*OBJECTIVE*: Print the following lines out again, word for word, covering every item.

Entries on where items appear:
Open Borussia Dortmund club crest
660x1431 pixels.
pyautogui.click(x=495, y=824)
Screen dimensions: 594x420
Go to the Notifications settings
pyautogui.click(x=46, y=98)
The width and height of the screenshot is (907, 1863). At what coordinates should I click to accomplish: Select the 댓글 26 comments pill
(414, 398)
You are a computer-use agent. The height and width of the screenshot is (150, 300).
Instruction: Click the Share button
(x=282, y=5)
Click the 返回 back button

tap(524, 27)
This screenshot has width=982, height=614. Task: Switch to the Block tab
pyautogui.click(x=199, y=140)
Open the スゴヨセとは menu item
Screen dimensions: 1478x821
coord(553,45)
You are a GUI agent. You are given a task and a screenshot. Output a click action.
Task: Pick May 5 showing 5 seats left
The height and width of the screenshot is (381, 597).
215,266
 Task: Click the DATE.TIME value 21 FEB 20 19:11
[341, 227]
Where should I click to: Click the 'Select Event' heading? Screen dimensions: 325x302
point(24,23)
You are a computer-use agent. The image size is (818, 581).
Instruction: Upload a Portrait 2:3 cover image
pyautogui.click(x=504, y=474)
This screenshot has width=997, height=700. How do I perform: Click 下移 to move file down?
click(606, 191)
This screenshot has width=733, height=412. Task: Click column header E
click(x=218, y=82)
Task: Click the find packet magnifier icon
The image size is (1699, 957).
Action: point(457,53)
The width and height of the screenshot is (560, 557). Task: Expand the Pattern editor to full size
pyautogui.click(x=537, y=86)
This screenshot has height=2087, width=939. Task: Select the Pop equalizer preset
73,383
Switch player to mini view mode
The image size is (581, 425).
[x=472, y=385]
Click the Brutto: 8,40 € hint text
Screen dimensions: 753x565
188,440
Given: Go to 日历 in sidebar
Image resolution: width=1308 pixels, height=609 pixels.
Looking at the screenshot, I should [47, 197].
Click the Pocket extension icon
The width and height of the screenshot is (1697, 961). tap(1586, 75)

*RESPONSE*:
Open Borussia Dortmund club crest
660x1431 pixels.
pyautogui.click(x=495, y=824)
Screen dimensions: 594x420
Go to the Notifications settings
pyautogui.click(x=46, y=98)
The width and height of the screenshot is (907, 1863). At what coordinates should I click to accomplish: Select the 댓글 26 comments pill
(414, 398)
You are a computer-use agent. The height and width of the screenshot is (150, 300).
Instruction: Click the Share button
(x=282, y=5)
Click the 返回 back button

tap(524, 27)
This screenshot has width=982, height=614. Task: Switch to the Block tab
pyautogui.click(x=199, y=140)
Open the スゴヨセとは menu item
Screen dimensions: 1478x821
coord(553,45)
You are a GUI agent. You are given a task and a screenshot. Output a click action.
Task: Pick May 5 showing 5 seats left
The height and width of the screenshot is (381, 597).
215,266
 Task: Click the DATE.TIME value 21 FEB 20 19:11
[341, 227]
Where should I click to: Click the 'Select Event' heading? Screen dimensions: 325x302
point(24,23)
You are a computer-use agent. The image size is (818, 581).
Instruction: Upload a Portrait 2:3 cover image
pyautogui.click(x=504, y=474)
This screenshot has width=997, height=700. How do I perform: Click 下移 to move file down?
click(606, 191)
This screenshot has width=733, height=412. Task: Click column header E
click(x=218, y=82)
Task: Click the find packet magnifier icon
The image size is (1699, 957).
Action: point(457,53)
The width and height of the screenshot is (560, 557). Task: Expand the Pattern editor to full size
pyautogui.click(x=537, y=86)
This screenshot has height=2087, width=939. Task: Select the Pop equalizer preset
73,383
Switch player to mini view mode
The image size is (581, 425).
[x=472, y=385]
Click the Brutto: 8,40 € hint text
Screen dimensions: 753x565
188,440
Given: Go to 日历 in sidebar
Image resolution: width=1308 pixels, height=609 pixels.
Looking at the screenshot, I should [47, 197].
Click the Pocket extension icon
The width and height of the screenshot is (1697, 961). tap(1586, 75)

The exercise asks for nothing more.